SEC hides AIG bailout documents until 2018
posted at 12:15 pm on January 13, 2010 by Ed Morrissey
The Securities and Exchange Commission exists to enforce trading laws and ensure as much transparency as possible on Wall Street. The bailout of AIG made American taxpayers the majority stockholder in the insurance giant, with hundreds of billions of dollars flowing from Treasury to AIG, and then to … whom? Thanks to a strange decision by the SEC, we won’t know the details for another eight years:
It could take until November 2018 to get the full story behind the U.S. bailout of insurance giant American International Group (AIG.N) because of an action taken last year by the Securities and Exchange Commission.
In May, the SEC approved a request by AIG to keep secret an exhibit to a year-old regulatory filing that includes some of the details on the most controversial aspect of the AIG bailout: the funneling of tens of billions of dollars to big banks like Societe Generale, Goldman Sachs (GS.N), Deutsche Bank (DBKGn.DE) and Merrill Lynch.
The SEC’s Division of Corporation Finance, in granting AIG’s request for confidential treatment, said the “excluded information” will not be made public until Nov. 25, 2018, according to a copy of the agency’s May 22 order.
The SEC said the insurer had demonstrated the information in the exhibit, called Schedule A, “qualifies as confidential commercial or financial information.”
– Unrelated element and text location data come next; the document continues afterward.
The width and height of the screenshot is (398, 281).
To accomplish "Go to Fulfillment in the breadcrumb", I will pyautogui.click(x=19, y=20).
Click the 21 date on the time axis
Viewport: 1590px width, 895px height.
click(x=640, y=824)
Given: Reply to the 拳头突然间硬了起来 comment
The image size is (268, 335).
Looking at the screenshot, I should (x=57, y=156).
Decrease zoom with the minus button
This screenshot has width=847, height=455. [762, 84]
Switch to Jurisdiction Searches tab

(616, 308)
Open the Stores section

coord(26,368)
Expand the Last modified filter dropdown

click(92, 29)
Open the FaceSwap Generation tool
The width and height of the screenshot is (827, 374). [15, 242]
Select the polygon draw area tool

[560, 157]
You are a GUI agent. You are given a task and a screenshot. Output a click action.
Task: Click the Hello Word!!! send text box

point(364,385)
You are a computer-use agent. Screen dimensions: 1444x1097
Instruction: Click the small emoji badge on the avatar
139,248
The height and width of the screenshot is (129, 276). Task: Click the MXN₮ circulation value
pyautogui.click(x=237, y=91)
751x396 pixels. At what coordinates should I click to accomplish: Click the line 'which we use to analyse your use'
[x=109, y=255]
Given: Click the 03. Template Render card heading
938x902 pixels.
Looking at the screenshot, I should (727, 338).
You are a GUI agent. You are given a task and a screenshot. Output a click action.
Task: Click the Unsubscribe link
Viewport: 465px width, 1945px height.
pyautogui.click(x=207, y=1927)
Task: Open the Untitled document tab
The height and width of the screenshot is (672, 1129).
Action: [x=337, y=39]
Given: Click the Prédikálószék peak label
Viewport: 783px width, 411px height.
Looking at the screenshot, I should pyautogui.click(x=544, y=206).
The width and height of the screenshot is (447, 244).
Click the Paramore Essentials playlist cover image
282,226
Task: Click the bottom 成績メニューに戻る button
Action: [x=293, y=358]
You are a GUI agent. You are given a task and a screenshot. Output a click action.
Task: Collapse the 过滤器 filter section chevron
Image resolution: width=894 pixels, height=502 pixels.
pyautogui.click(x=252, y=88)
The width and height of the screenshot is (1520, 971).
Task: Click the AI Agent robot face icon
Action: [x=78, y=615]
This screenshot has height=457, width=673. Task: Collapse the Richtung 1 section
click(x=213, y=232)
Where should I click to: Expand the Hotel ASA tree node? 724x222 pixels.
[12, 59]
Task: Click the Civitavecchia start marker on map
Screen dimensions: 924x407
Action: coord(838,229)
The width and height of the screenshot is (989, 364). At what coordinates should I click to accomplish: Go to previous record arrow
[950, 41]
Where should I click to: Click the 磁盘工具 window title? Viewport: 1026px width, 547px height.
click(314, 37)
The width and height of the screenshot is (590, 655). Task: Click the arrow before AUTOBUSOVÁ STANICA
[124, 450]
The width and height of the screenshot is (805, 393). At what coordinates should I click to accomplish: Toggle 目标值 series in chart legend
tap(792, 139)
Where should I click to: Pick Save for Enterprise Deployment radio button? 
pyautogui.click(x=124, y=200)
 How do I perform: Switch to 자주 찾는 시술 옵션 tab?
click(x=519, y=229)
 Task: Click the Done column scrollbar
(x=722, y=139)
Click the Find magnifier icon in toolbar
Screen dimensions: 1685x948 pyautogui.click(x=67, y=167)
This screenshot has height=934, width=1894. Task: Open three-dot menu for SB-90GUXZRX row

This follows on last week’s revelation by Bloomberg that current Treasury Secretary Tim Geithner, at the time the chair of the New York Fed, instructed AIG to keep that information from the SEC itself:
The Federal Reserve Bank of New York, then led by Timothy Geithner, told American International Group Inc. to withhold details from the public about the bailed-out insurer’s payments to banks during the depths of the financial crisis, e-mails between the company and its regulator show.
AIG said in a draft of a regulatory filing that the insurer paid banks, which included Goldman Sachs Group Inc. and Societe Generale SA, 100 cents on the dollar for credit-default swaps they bought from the firm. The New York Fed crossed out the reference, according to the e-mails, and AIG excluded the language when the filing was made public on Dec. 24, 2008. The e-mails were obtained by Representative Darrell Issa, ranking member of the House Oversight and Government Reform Committee.
The New York Fed took over negotiations between AIG and the banks in November 2008 as losses on the swaps, which were contracts tied to subprime home loans, threatened to swamp the insurer weeks after its taxpayer-funded rescue. The regulator decided that Goldman Sachs and more than a dozen banks would be fully repaid for $62.1 billion of the swaps, prompting lawmakers to call the AIG rescue a “backdoor bailout” of financial firms.
“It appears that the New York Fed deliberately pressured AIG to restrict and delay the disclosure of important information,” said Issa, a California Republican. Taxpayers “deserve full and complete disclosure under our nation’s securities laws, not the withholding of politically inconvenient information.” President Barack Obama selected Geithner as Treasury secretary, a post he took last year.
This administration came to power on a promise of more transparency and open government. At the moment, we have a tax evader running Treasury who instructed AIG to keep its mouth shut in his previous job, and now apparently has the SEC continuing the same tactic. Meanwhile, American taxpayers have poured over $150 billion into AIG, supposedly to rescue it, only to find out that Geithner used AIG as a slush fund to capitalize other financial institutions.
Who chose the winners and the losers? We don’t know. The SEC won’t let us see the records.
How were these institutions chosen? We don’t know. The SEC won’t let us see the records.
What were the political connections between the winners and people like Geithner, Hank Paulson, and members of the Bush and Obama administrations? We don’t know. The SEC won’t let us see the records.
AIG only exists because of taxpayer funds. Its records should be as transparent as possible. Instead, the SEC has allowed them to make a special case for secrecy in the distribution of taxpayer dollars in a shady enterprise that looks as if it circumvented Congress in interventions. If we had a Congress instead of a supine rubber stamp for the Obama administration, they might show some interest in investigating the SEC, AIG, Geithner, and everyone connected to this.